Altını çizdiğim ifadelerden birisi de şu:
“Papalagi nedense her şeyi kendisine göre bir hikmete, bir kurala bağlamaya can atar. Kendi burnu köpekbalığının dişi gibi sivri ya, ona göre güzel olan odur. Buna karşılık bizim sonsuza dek yuvarlak kalacak olan burnumuz ona göre çirkin ve biçimsizdir.
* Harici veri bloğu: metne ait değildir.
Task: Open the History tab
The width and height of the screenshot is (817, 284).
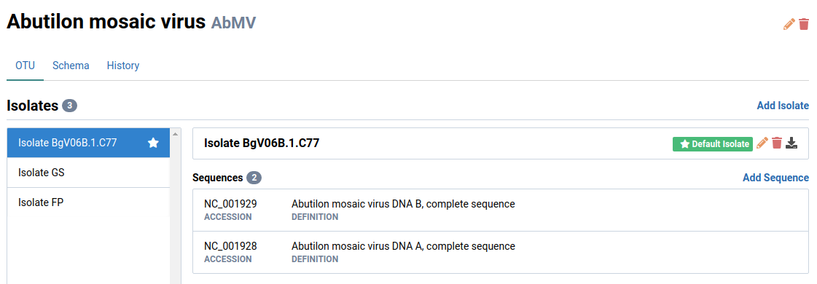Action: tap(123, 66)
Oysa biz tam tersini düşünürüz.”
Göğü Delen Adam bu dünyada yaşadığı halde bizim dünyamızdan ötede bir yerde olan, makineleşmemiş ve saf bir insanın gözünden modern insanı, bizleri anlatan çarpıcı bir kitap. Papalagi’ye dair her bir tasvirde, üzerinden durup düşünmemizi ve “biz ne yapıyoruz” diye sormamızı gerektirecek önemli tespitler bulunuyor.
Kitabın son bölümünde şöyle diyor:
“Papalagi, “size ışığı getirdim” demişti. Yüreklerimizi alevlendiren, duygularımızı mutluluk ve şükranla dolduran o güzelim ışığı. Işığı bizden önce ele geçirmişti o. Daha en eski atalarımız bile doğmadan önce aydınlıktaydı Papalagi. Ama o, başkaları aydınlansın diye ışığı elinin ucunda tutuyor. Kendisi, kendi bedeni ise karanlığın içinde. Işığı elinde tuttuğu için, ağzından Tanrı’nın adını düşürmemesine rağmen yüreği Tanrı’nın uzağında.”
GÖĞÜ DELEN ADAM
Yazar: Erich Scheurmann
Yayınevi: Ayrıntı Yayınları
Web Sitesi: ayrintiyayinlari.com.tr
ARKA KAPAK METNİ
Papalagi denince beyazlar ya da yabancılar anlaşılır. Ama sözcüğü sözcüğüne çevrilirse göğü delen anlamına gelir. Samoa’ya misyoner bir yelkenliyle gelmişti. Yerliler bu beyaz yelkenliyi ufukta bir delik olarak gördüler, beyaz adamın içinden çıkıp kendilerine geldiği bir delik. O, göğü delip geçmişti.